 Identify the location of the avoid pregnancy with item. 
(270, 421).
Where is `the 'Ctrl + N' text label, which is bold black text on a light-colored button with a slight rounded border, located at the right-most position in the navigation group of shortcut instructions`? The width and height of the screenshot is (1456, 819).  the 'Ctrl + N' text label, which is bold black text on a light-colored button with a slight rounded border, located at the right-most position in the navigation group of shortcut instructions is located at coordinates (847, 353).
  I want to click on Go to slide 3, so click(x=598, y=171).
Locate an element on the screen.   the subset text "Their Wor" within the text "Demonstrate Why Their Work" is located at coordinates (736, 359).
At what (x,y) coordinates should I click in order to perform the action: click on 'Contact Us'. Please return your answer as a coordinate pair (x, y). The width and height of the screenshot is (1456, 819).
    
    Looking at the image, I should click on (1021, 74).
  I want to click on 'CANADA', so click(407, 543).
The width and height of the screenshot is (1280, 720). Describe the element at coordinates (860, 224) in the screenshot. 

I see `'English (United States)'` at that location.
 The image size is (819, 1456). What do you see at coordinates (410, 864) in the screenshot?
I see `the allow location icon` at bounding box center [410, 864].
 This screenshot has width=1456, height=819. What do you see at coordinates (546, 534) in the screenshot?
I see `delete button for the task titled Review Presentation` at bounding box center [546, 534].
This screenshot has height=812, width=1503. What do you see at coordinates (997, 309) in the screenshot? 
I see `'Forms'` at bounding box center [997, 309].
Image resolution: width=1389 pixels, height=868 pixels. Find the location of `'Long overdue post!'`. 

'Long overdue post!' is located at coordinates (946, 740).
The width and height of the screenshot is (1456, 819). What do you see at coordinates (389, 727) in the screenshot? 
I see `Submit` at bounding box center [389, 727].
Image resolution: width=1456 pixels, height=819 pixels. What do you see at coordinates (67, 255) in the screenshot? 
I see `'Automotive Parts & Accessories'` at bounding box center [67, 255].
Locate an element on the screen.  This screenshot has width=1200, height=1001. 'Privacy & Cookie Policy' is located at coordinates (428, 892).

## Work to be completed
Set out every one of the records above as a numbered list, one item per line, and leave out the blank lines.

## Written answer
1.  Identify the location of the avoid pregnancy with item. 
2. (270, 421).
3. Where is `the 'Ctrl + N' text label, which is bold black text on a light-colored button with a slight rounded border, located at the right-most position in the navigation group of shortcut instructions`? The width and height of the screenshot is (1456, 819).  the 'Ctrl + N' text label, which is bold black text on a light-colored button with a slight rounded border, located at the right-most position in the navigation group of shortcut instructions is located at coordinates (847, 353).
4.   I want to click on Go to slide 3, so click(x=598, y=171).
5. Locate an element on the screen.   the subset text "Their Wor" within the text "Demonstrate Why Their Work" is located at coordinates (736, 359).
6. At what (x,y) coordinates should I click in order to perform the action: click on 'Contact Us'. Please return your answer as a coordinate pair (x, y). The width and height of the screenshot is (1456, 819).
7.     Looking at the image, I should click on (1021, 74).
8.   I want to click on 'CANADA', so click(407, 543).
9. The width and height of the screenshot is (1280, 720). Describe the element at coordinates (860, 224) in the screenshot. 
10. I see `'English (United States)'` at that location.
11.  The image size is (819, 1456). What do you see at coordinates (410, 864) in the screenshot?
12. I see `the allow location icon` at bounding box center [410, 864].
13.  This screenshot has width=1456, height=819. What do you see at coordinates (546, 534) in the screenshot?
14. I see `delete button for the task titled Review Presentation` at bounding box center [546, 534].
15. This screenshot has height=812, width=1503. What do you see at coordinates (997, 309) in the screenshot? 
16. I see `'Forms'` at bounding box center [997, 309].
17. Image resolution: width=1389 pixels, height=868 pixels. Find the location of `'Long overdue post!'`. 
18. 'Long overdue post!' is located at coordinates (946, 740).
19. The width and height of the screenshot is (1456, 819). What do you see at coordinates (389, 727) in the screenshot? 
20. I see `Submit` at bounding box center [389, 727].
21. Image resolution: width=1456 pixels, height=819 pixels. What do you see at coordinates (67, 255) in the screenshot? 
22. I see `'Automotive Parts & Accessories'` at bounding box center [67, 255].
23. Locate an element on the screen.  This screenshot has width=1200, height=1001. 'Privacy & Cookie Policy' is located at coordinates (428, 892).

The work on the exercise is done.